BEE: And there were so many movies like that. And I think growing up in that atmosphere really was something that led you into the world of adults. I wanted to become an adult. I wanted to become entangled in the mysteries of the adult world.

Drenk

An editor about Bruce Wagner's « problematic language »: « Not even a character should call itself fat. »

These people are clueless. All the fat women I follow on Twitter describe themselves as fat; they actually prefer that word to « obese » which implies a disgusting sickness. Fat is the most plain and descriptive word.

This is the insanity: ignorants guys trying to follow a vague trend of correctness. The expression in the culture has no relation with the actual discourse because the power is owned by morons. (And then BEE believes that fat people don't want Bruce Wagner to write freely, I guess.)

EDIT: God. That editor then refuses to describe a rape as rape in the novel. Ironic...
Ascension.

Alethia

You should check out the novel, Drenk!

Drenk

Reading on a screen is hard! But I'll check the novel more seriously, or at least read the first part.

Just finished listening to the sixth installment of The Shards (the working title for the new book) and realized that this is probably an experience: this is clearly a fiction but pretending the contrary involves the reader/listener in a more intense way.
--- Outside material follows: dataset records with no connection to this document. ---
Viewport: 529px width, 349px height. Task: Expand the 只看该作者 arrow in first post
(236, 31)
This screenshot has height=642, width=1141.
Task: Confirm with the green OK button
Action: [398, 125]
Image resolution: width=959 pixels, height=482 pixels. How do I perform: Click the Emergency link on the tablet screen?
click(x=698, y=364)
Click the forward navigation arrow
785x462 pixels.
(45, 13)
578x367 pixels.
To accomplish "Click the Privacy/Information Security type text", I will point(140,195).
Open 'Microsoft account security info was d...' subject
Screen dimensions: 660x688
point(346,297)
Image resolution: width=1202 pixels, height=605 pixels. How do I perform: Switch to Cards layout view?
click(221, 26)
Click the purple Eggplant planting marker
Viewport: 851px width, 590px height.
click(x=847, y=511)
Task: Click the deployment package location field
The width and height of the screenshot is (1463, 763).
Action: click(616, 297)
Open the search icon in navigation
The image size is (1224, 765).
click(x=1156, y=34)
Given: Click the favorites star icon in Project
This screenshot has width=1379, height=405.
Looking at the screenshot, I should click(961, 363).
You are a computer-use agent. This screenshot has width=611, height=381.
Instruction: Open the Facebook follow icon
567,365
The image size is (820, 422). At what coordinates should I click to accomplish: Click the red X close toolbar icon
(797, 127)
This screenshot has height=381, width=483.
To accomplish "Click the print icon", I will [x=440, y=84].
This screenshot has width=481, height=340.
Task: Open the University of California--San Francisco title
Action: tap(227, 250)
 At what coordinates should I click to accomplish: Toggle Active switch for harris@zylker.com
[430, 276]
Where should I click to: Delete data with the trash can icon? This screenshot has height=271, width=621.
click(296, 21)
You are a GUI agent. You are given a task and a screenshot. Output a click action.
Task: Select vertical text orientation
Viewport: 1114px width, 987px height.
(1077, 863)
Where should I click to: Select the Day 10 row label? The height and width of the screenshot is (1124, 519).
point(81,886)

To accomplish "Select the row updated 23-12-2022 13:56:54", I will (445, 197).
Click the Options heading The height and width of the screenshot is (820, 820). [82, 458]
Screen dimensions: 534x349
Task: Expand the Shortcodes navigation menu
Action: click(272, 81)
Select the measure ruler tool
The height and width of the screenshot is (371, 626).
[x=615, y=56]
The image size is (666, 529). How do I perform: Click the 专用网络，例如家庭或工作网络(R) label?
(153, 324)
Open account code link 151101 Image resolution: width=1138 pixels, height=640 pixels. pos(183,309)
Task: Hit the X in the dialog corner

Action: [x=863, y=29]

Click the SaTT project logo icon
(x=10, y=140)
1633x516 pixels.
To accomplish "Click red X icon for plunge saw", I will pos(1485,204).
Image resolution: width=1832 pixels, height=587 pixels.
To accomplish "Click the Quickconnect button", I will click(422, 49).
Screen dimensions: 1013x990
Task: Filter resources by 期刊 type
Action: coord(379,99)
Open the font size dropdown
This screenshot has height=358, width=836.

He's lying about old schoolmates contacting him. The internet is conveniently lacking on these particular murders. He couldn't help himself and wrote about tailing a potential psycho—great scene, by the way, but a scene nonetheless...

He remembers the content of a bookstore he visited in 1981? The posters in a record store? There are a lot of details that a fiction writer would put in part 6, and I'd rather be ready right now for a breach in the contract between the writer and his audience...

Or maybe the rich kids in private schools are truly living cinematic, fucked up lives?
Ascension.

Drenk

Just to keep that tweet somewhere.

https://twitter.com/breteastonellis/status/314654151562915842

The serial killer thing is obviously fake in The Shards and it has certainly became the weaker aspect of the work in progress.

Until the killer strikes, I guess...
Ascension.

Alethia

Can't wait to read it. I have trouble listening to fiction, my mind wanders, need to take it in through the eyeballs.

jenkins

i have no idea what's being talked about and i just cross my fingers it remains that way

Alethia


wilder


WorldForgot

beautiful excerpt, thanks for adding + sharing that wilder ~

The Shards - on Penguin Random House



QuoteA sensational new novel from the best-selling author of Less Than Zero and Imperial Bedrooms that tracks a group of privileged Los Angeles high school friends as a serial killer strikes across the city.

Bret Easton Ellis's masterful new novel is a story about the end of innocence, and the perilous passage from adolescence into adulthood, set in a vibrantly fictionalized Los Angeles in 1981 as a serial killer begins targeting teenagers throughout the city.

wilberfan

Have never actually read any BEE.  An avid consumer of his podcast tho.